John Dwyer of the Australian Health Reform Alliance stated during the 2016 election campaign that he was "concerned" that the party could be elected based on its polling position in New South Wales, saying, "Even allowing that they're well-intentioned, the policies that they're putting forward are dangerous and frankly ignorant." Andrew Miller of the Australian Medical Association charged that the party's new name was misleading, stating, "There should be some requirement of honesty in the way that these party names are put forward and I think this is getting pretty close to the borderline of being exactly the opposite of what its name suggests."

== History ==
The Natural Medicine Party was founded in 2013 by naturopath Andrew Patterson. It was involved in Glenn Druery's Minor Party Alliance.

The party was rebranded in 2015 after 'common goals' were found between the Natural Medicine Party and four other persons to create the Health Australia Party.

At the 2016 Australian federal election, the party fielded senate candidates for New South Wales, Queensland, Victoria and Western Australia. It was drawn the advantageous first position on the ballot in New South Wales, with Andrew Patterson the lead candidate. The party gained less than 0.5% of first-preference votes in each state except New South Wales where it gained slightly over 1%.

During the campaign, the party came under fire for their anti-vaccination policies, including by the Australian Medical Association, and the Green Party.

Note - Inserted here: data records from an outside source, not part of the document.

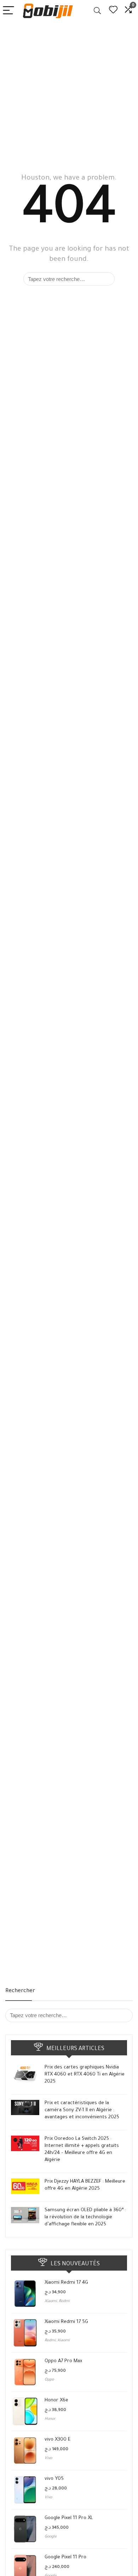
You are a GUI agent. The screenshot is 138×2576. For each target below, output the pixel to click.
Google (51, 2537)
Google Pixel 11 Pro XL (69, 2518)
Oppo (49, 2380)
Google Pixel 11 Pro (65, 2557)
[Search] (97, 10)
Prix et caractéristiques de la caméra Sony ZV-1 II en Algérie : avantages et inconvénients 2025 (82, 2110)
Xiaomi (51, 2301)
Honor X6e (56, 2400)
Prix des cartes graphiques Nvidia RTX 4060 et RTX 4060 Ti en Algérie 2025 (85, 2074)
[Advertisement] (69, 94)
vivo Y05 (54, 2479)
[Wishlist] (113, 10)
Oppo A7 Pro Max (63, 2361)
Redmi (64, 2301)
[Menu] (8, 10)
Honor (50, 2419)
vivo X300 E (57, 2439)
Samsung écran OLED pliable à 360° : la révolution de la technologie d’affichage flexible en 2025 (85, 2217)
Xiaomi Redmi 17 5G (66, 2322)
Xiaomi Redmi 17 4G (66, 2282)
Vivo (48, 2458)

The party denied this, with party spokesman Jason Woodforth telling ABC News that the lack of support for the 'no jab, no play' legislation in Victoria did not mean it was anti-vaccination, and went on to say that the party "believes in safe and effective immunisation [and] always has."

In 2017, Fluoride Free WA became the Western Australian branch of the Health Australia Party.

The party contested the 2018 Victorian state election, aiming for legislative council seats in the Southern Metro, Northern Metro, Eastern Metro, Western Metro and Eastern Victoria regions.

The party fielded candidates at the 2019 Australian federal election.